## Предоставленный текст
----

Аркадий Кудря - Валентин Серов
Заключая письмо, начатое обращением «Милый Шура!», Серов грустно заметил, что со стороны Бенуа прорвалась по отношению к Баксту «сила ненависти, годами скопившаяся». «Быть может, – писал Серов, – есть еще что-либо, за что ты столь его возненавидел, но, во всяком случае, твоя брань по его адресу до „жидовской морды“ включительно не достойна тебя и, между прочим, не к лицу тебе…»
Размышляя по поводу всей этой истории, Серов думал, что ему посчастливилось развиваться и выражать себя в творческих сообществах, будь то абрамцевский кружок или «Мир искусства», где национальные различия никогда не мешали общему делу и разумная терпимость служила залогом успеха. Однако, похоже, теперь кое-что изменилось…
Следует заметить, что Бенуа, как свидетельствуют его письма и мемуары, до конца своих дней глубоко переживал возникшую по поводу Бакста ссору с Серовым, сознавая, что, грубо обругав Бакста, «как-то косвенно оскорбил при этом милого Серова». «Знай я тогда, – винился в „Воспоминаниях“ Бенуа, – что именно Серова, своего лучшего друга, я больше не увижу в живых, я, разумеется, на коленях умолил бы простить меня».
Премьера «Петрушки» окончательно убедила труппу, что мечта Дягилева вновь покорить русскими балетами парижан сбылась. Счастливый сплав, достигнутый в «Жар-птице», благодаря совместной работе композитора, художника и хореографа с еще большей яркостью осуществился в «Петрушке». Карсавина с Нижинским сотворили изящное чудо. Роль страдающего Петрушки с виртуозно выраженными в танце порывами надежды и взрывами отчаяния была будто специально создана для воплощения ее Вацлавом Нижинским. «Гений», «волшебник танца» – восторженно писали о нем парижские газеты. Стравинский же в день премьеры был удостоен похвалы присутствовавшего на ней прославленного итальянского маэстро Джакомо Пуччини.
Полное удовлетворение испытывал после этого вечера и Серов. «Шехеразада», показанная следом за «Петрушкой», имела еще больший успех, чем в прошлом году. Аплодисменты зазвучали сразу, как только оркестр заиграл увертюру и зрители увидели занавес, сделанный по эскизу Серова и расписанный им.
На пути из Парижа в Лондон, куда отправилась труппа Дягилева, Валентин Александрович пишет письмо И. С. Остроухову, касается в нем и своего «персидского занавеса», по достоинству оцененного отечественными и французскими художниками.

----

## Исходные данные

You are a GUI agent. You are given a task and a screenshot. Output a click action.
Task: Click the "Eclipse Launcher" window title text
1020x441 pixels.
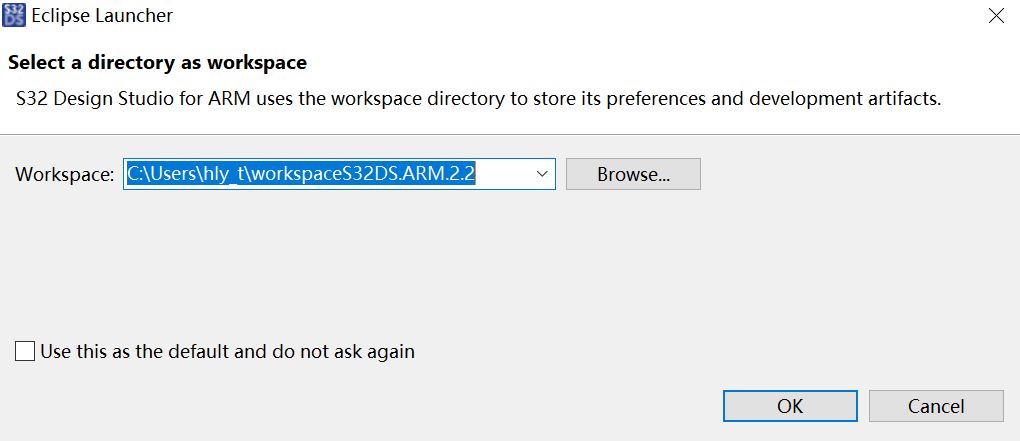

----

## Задания
(1) Ответьте на вопросы по тексту о Серове:
(а) С какого обращения начато письмо, которое заключает Серов в начале текста?
(б) Какой прославленный итальянский маэстро похвалил Стравинского в день премьеры «Петрушки»?
(в) Кому Валентин Александрович пишет письмо на пути из Парижа в Лондон?
(2) Выпишите из текста о Серове фрагмент, начиная со слов «Полное удовлетворение испытывал» и до слов «и расписанный им.» включительно.
(3) Продолжите текст о Серове с того места, где он заканчивается.

## Ответы по порядку
(1)
(а) «Милый Шура!»
(б) Джакомо Пуччини.
(в) И. С. Остроухову.

(2)
Полное удовлетворение испытывал после этого вечера и Серов. «Шехеразада», показанная следом за «Петрушкой», имела еще больший успех, чем в прошлом году. Аплодисменты зазвучали сразу, как только оркестр заиграл увертюру и зрители увидели занавес, сделанный по эскизу Серова и расписанный им.

(3)
В том же письме Серов упоминает, что портрет Иды Рубинштейн после настоятельных просьб председателя музея Александра III Д. И. Толстого он решил отдать в этот музей и потому теперь может позволить себе поездку и в Лондон.
Визит в английскую столицу был слишком кратковременным, чтобы по достоинству оценить ее холодноватое очарование. Да и публика в театре «Ковент-Гарден», украшенном в честь высоких гостей, прибывших на коронацию Георга V, тысячами роз, была весьма специфичной – посланцы королевских домов всей Европы, владыки восточных стран, индийская знать… Сдержанные аплодисменты звучали, из-за не снимаемых с рук перчаток, подобно шелесту сухих осенних листьев.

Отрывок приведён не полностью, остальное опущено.